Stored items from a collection
★ ★ ★ ★ ★

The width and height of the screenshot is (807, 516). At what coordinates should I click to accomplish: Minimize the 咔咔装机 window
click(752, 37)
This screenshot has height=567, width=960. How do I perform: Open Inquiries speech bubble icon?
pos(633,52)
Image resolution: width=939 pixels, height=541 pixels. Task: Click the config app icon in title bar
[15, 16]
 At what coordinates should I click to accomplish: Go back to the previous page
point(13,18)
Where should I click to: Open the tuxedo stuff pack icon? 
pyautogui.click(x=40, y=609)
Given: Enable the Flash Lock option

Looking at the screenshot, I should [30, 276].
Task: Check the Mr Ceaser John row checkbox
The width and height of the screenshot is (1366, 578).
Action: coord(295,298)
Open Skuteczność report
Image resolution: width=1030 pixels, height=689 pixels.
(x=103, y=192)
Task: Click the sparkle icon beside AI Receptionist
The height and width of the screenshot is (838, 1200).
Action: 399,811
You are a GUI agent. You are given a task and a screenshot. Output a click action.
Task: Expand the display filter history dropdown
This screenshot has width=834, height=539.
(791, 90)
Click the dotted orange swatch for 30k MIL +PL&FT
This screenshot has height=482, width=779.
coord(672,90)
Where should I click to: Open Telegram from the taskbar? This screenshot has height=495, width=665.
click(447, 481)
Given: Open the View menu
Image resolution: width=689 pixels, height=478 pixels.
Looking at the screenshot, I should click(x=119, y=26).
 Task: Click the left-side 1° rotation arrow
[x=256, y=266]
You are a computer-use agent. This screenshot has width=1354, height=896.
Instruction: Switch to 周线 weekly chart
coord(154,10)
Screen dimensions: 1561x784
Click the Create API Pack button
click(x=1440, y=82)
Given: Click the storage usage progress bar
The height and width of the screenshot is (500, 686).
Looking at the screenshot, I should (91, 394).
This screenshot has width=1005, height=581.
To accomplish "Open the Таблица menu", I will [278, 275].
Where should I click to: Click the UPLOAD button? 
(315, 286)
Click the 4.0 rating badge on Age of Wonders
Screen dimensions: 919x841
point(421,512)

★ ★ ★ ★ ★

*BRIEF*
Check each line of the entries, and copy the ones that contain "agent".

*ANSWER SPACE*
You are a GUI agent. You are given a task and a screenshot. Output a click action.
You are a computer-use agent. This screenshot has width=1354, height=896.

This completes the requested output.